_Records for the task_

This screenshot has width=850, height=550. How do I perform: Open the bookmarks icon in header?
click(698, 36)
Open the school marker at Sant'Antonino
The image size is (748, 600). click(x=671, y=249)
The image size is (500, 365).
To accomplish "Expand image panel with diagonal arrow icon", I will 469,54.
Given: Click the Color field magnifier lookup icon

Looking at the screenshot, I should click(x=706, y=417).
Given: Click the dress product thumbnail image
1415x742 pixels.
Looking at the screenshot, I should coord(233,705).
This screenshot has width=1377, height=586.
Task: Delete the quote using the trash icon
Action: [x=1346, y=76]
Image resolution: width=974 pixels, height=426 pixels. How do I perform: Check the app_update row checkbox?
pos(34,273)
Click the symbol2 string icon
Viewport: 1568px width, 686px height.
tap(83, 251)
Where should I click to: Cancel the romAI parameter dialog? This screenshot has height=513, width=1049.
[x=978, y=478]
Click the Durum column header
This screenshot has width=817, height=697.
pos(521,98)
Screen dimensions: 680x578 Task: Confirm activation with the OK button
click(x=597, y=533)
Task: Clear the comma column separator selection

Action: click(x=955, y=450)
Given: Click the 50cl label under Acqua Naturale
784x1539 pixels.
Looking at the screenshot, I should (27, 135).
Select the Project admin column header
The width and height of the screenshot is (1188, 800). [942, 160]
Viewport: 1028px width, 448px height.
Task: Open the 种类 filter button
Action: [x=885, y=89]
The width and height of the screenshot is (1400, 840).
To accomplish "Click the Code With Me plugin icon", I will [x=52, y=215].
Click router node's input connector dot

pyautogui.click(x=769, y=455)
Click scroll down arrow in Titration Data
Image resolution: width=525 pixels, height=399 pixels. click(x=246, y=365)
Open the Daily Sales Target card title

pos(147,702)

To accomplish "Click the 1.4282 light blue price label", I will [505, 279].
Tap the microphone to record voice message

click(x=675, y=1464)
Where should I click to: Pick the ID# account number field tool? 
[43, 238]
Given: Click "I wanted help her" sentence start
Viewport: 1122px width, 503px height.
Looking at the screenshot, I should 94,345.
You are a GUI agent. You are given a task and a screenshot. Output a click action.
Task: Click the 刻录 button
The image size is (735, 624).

_Problem to work on_
Write out every entry again so that each line matches the original exactly.

_Exercise result_
This screenshot has width=850, height=550. How do I perform: Open the bookmarks icon in header?
click(698, 36)
Open the school marker at Sant'Antonino
The image size is (748, 600). click(x=671, y=249)
The image size is (500, 365).
To accomplish "Expand image panel with diagonal arrow icon", I will 469,54.
Given: Click the Color field magnifier lookup icon

Looking at the screenshot, I should click(x=706, y=417).
Given: Click the dress product thumbnail image
1415x742 pixels.
Looking at the screenshot, I should coord(233,705).
This screenshot has width=1377, height=586.
Task: Delete the quote using the trash icon
Action: [x=1346, y=76]
Image resolution: width=974 pixels, height=426 pixels. How do I perform: Check the app_update row checkbox?
pos(34,273)
Click the symbol2 string icon
Viewport: 1568px width, 686px height.
tap(83, 251)
Where should I click to: Cancel the romAI parameter dialog? This screenshot has height=513, width=1049.
[x=978, y=478]
Click the Durum column header
This screenshot has width=817, height=697.
pos(521,98)
Screen dimensions: 680x578 Task: Confirm activation with the OK button
click(x=597, y=533)
Task: Clear the comma column separator selection

Action: click(x=955, y=450)
Given: Click the 50cl label under Acqua Naturale
784x1539 pixels.
Looking at the screenshot, I should (27, 135).
Select the Project admin column header
The width and height of the screenshot is (1188, 800). [942, 160]
Viewport: 1028px width, 448px height.
Task: Open the 种类 filter button
Action: [x=885, y=89]
The width and height of the screenshot is (1400, 840).
To accomplish "Click the Code With Me plugin icon", I will [x=52, y=215].
Click router node's input connector dot

pyautogui.click(x=769, y=455)
Click scroll down arrow in Titration Data
Image resolution: width=525 pixels, height=399 pixels. click(x=246, y=365)
Open the Daily Sales Target card title

pos(147,702)

To accomplish "Click the 1.4282 light blue price label", I will [505, 279].
Tap the microphone to record voice message

click(x=675, y=1464)
Where should I click to: Pick the ID# account number field tool? 
[43, 238]
Given: Click "I wanted help her" sentence start
Viewport: 1122px width, 503px height.
Looking at the screenshot, I should 94,345.
You are a GUI agent. You are given a task and a screenshot. Output a click action.
Task: Click the 刻录 button
The image size is (735, 624).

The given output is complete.